Есенин очень любил шутить и балагурить. У него было удивительное умение перевести на "шутливые рельсы" самый серьезный разговор и, наоборот, шутливый разговор незаметно перевести в серьезный. Иногда, как бы тасуя карты разговора, он, хитро улыбаясь, нащупывал мнение собеседника быстрыми вопросами, причем сразу нельзя было понять, говорит он серьезно или шутит. Как-то беседуя с ним, я сказал, что у него хитрые глаза. Он засмеялся, зажмурился, потом открыл свои повеселевшие глаза и спросил улыбаясь:
– Хитрые? Ты находишь, что они хитрые? Значит, считаешь, что я хитрый? Да?
Он очень огорчился, когда я ему ответил, что хитрые глаза совсем не означают, что он хитрый.
– Пойми меня, – объяснил я ему, – что хитрость в том и заключается, чтобы о ней никто не догадывался. А если хитрость сама вылезает наружу, сияет в глазах и как бы довольна, что ее замечают, какая же это хитрость?

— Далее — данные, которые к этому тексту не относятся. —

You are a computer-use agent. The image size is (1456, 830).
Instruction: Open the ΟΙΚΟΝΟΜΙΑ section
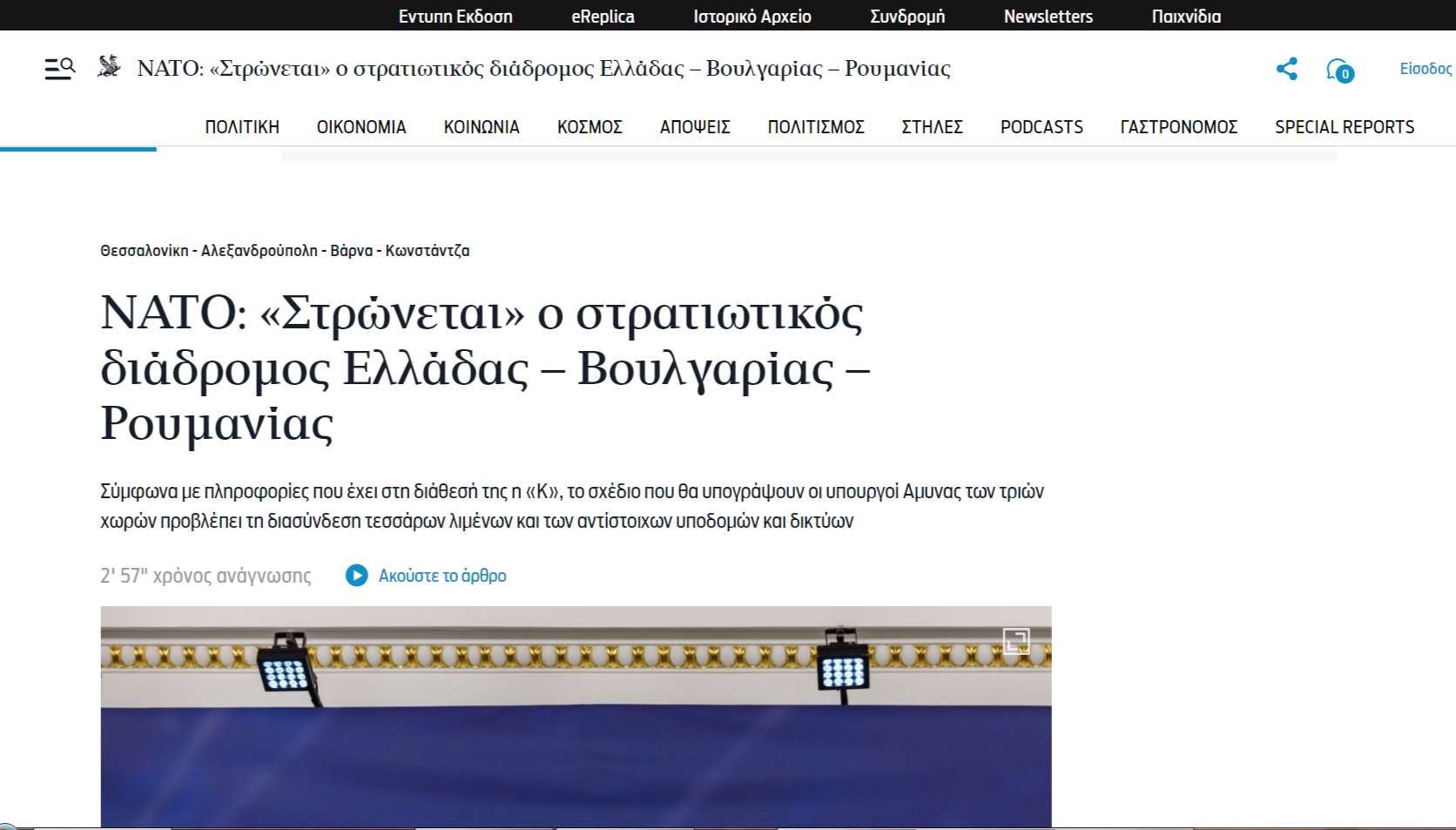pyautogui.click(x=361, y=127)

Но Есенин не сдавался, он не скрывал своего огорчения моим "разъяснением" и продолжал:
– Но как могут глаза быть хитрыми, если сам человек не хитер?
– Значит, я неправильно выразился. Не хитрые, а кажущиеся хитрыми.
– Нет, нет, – не унимался Есенин, – вот ты хитришь со мной. Назвал хитрым, а теперь бьешь отбой.
– Можно подумать, что ты цепляешься за хитрость, как за высшую добродетель.
– Нет, нет, ты мне отвечай на вопрос: я хитрый? Да?
– Нет, ты совсем не хитрый. Но хочешь казаться хитрым.
– Значит, я все же хитрый, раз хочу быть хитрым.
– Самый хитрый человек – это тот, о хитрости которого никто не подозревает. Хитер тот, о хитрости которого узнают только после его смерти, а какая же это хитрость, если о ней все знают при жизни?
Есенин слушал меня внимательно. Над последней фразой он задумался. Потом, тряхнув головой, засмеялся:
– Ты думаешь одно, а говоришь о другом. Сам знаешь, что таких хитрецов не существует. Шила в мешке не утаишь.
Увы! Ямы и провалы существуют не только на лесных тропах и на целине, но и в памяти. Я совершенно не помню, как оборвалась пестрая лента встреч в подвале "Лампы Аладдина". ‹…›
Вновь встретился я с Есениным уже после того, как он вышел из "царскосельского плена". Это было недели через две после февральской революции. Был снежный и ветреный день. Вдали от центра города, на углу двух пересекающихся улиц, я неожиданно встретил Есенина с тремя, как они себя именовали, "крестьянскими поэтами": Николаем Клюевым, Петром Орешиным и Сергеем Клычковым. Они шли вразвалку и, несмотря на густо валивший снег, в пальто нараспашку, в каком-то особенном возбуждении, размахивая руками, похожие на возвращающихся с гулянки деревенских парней.
Сначала я думал, они пьяны, но после первых же слов убедился, что возбуждение это носит иной характер. Первым ко мне подошел Орешин. Лицо его было темным и злобным. Я его никогда таким не видел.
– Что, не нравится тебе, что ли?
Клюев, с которым у нас были дружеские отношения, добавил:
– Наше времечко пришло.
Не понимая, в чем дело, я взглянул на Есенина, стоявшего в стороне. Он подошел и стал около меня. Глаза его щурились и улыбались. Однако он не останавливал ни Клюева, ни Орешина, ни злобно одобрявшего их нападки Клычкова. Он только незаметно для них просунул свою руку в карман моей шубы и крепко сжал мои пальцы, продолжая хитро улыбаться.